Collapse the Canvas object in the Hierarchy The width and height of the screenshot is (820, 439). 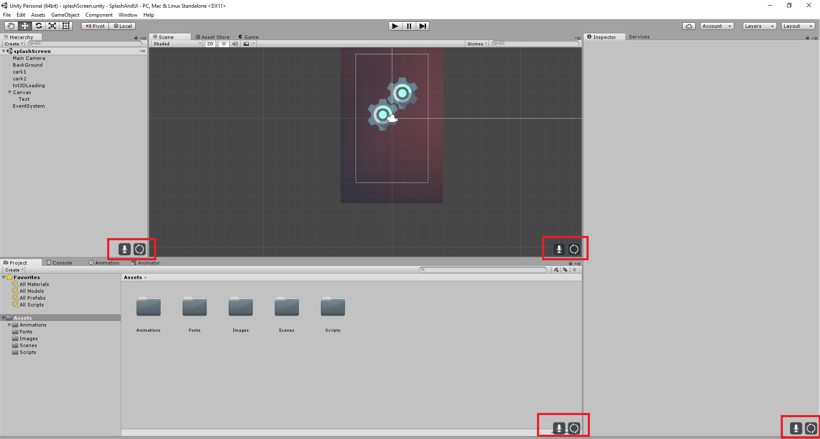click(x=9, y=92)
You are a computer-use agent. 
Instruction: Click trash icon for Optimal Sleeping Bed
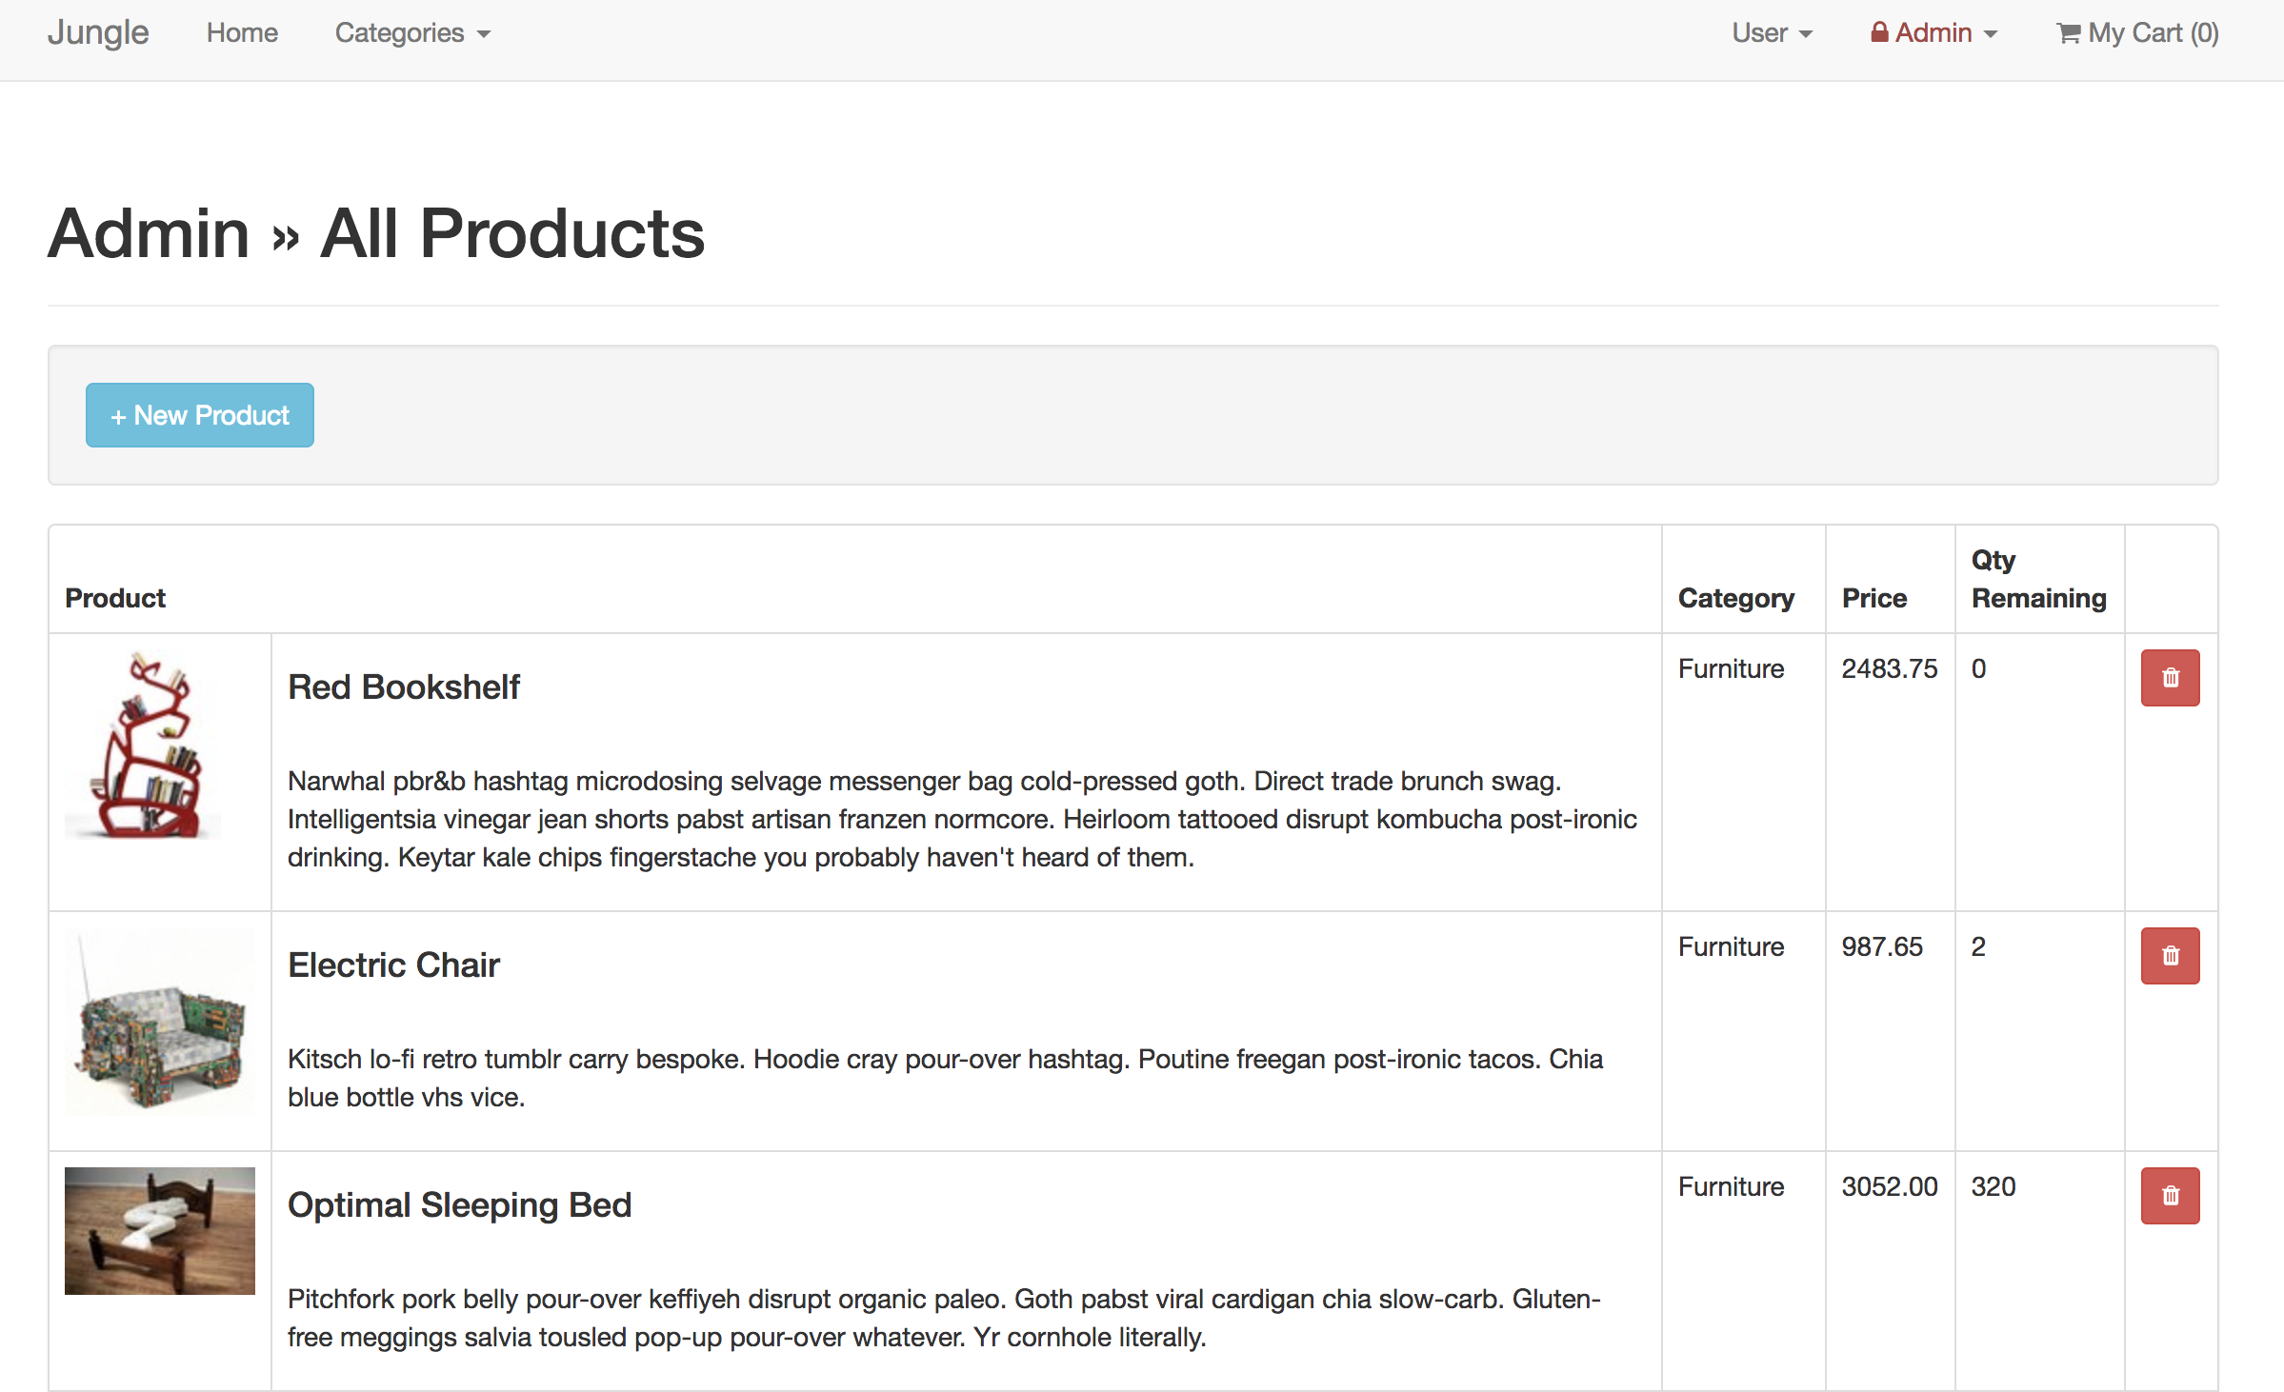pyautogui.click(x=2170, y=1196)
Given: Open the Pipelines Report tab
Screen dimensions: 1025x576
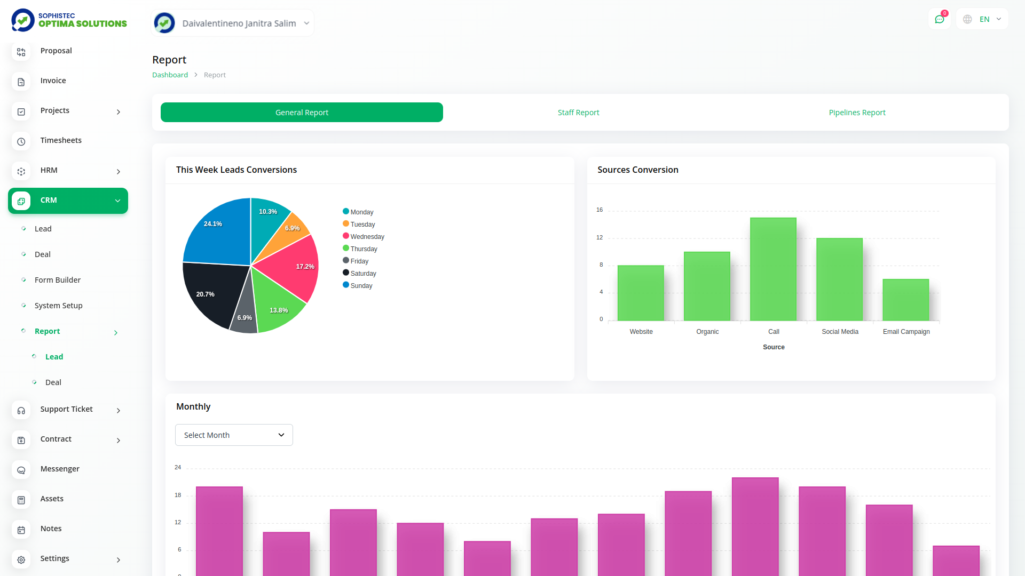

• • •

What you have to do>
In the records above, find the line that contains "Given: Open the Pipelines Report tab" and retype it and all lines after it exactly, leaving out any pictures.

Your solution>
Given: Open the Pipelines Report tab
Screen dimensions: 1025x576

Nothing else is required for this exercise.